Not to overlooked in all of this, however, is the playcalling of Mike McCarthy, who has strung together some solid games the past three weeks—yes, I thought he even called a good game against Tampa Bay, despite the outcome.  McCarthy still has a proclivity to pass rather than run, but the team is becoming a little more balanced, and the results are positive.  His commitment to the short, quick passes as well as the screen pass, which he ran consecutively at one point last Sunday, is a welcomed sight also.

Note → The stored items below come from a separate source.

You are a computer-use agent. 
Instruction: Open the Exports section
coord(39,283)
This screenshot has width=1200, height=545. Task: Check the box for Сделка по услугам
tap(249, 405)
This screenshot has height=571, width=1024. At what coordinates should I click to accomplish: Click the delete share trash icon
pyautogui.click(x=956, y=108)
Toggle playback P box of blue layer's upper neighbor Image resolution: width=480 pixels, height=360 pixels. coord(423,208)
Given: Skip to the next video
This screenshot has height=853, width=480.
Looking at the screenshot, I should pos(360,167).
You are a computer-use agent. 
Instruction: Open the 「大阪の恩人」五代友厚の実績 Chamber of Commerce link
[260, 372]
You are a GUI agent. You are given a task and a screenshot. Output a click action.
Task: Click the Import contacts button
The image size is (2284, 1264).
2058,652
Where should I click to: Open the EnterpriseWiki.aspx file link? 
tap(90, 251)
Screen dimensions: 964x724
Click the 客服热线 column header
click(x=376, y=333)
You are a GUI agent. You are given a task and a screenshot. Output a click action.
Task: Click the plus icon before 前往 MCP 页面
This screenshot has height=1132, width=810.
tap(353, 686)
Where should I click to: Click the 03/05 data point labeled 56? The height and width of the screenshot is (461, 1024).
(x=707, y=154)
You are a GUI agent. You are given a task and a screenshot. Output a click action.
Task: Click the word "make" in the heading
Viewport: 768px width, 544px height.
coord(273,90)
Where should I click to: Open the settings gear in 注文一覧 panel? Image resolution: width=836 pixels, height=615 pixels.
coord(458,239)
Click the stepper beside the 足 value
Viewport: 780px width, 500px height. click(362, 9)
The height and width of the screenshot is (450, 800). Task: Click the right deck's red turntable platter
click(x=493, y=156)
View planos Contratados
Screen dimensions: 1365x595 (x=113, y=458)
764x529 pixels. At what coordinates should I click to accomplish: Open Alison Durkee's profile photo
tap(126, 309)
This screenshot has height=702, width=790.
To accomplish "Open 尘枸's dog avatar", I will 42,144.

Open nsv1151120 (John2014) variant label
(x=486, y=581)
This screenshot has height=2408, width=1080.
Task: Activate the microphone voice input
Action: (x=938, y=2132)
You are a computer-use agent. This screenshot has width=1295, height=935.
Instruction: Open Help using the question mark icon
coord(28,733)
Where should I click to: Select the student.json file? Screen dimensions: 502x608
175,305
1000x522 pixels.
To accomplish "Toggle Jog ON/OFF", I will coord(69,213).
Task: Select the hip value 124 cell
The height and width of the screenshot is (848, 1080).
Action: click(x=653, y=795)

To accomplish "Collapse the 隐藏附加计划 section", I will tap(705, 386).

If this offensive line can continue to be at least adequate, this offense as a whole seems capable of mitigating, at least to a degree, what is sure to be a slight drop in production on the defensive side of the ball due to the losses of both Kampman and Harris.  With six games remaining, the Packers actually control their own destiny in terms of the Wild Card.  At 6-4, they have a great opportunity to move to 7-4 this Thanksgiving against the Detroit Lions, a team they should beat and a team that looks like it will be without Matthew Stafford yet again.  Afterward, the Packers can enjoy what is essentially their second bye week, as they prepare for their Monday Night showdown against the Baltimore Ravens.  Despite the injuries, the Packers find themselves in a fortuitous situation, but they need to take advantage of their opportunities.  The losses of both Kampman and Harris are large, no doubt, but this team is still capable of making some noise down the stretch.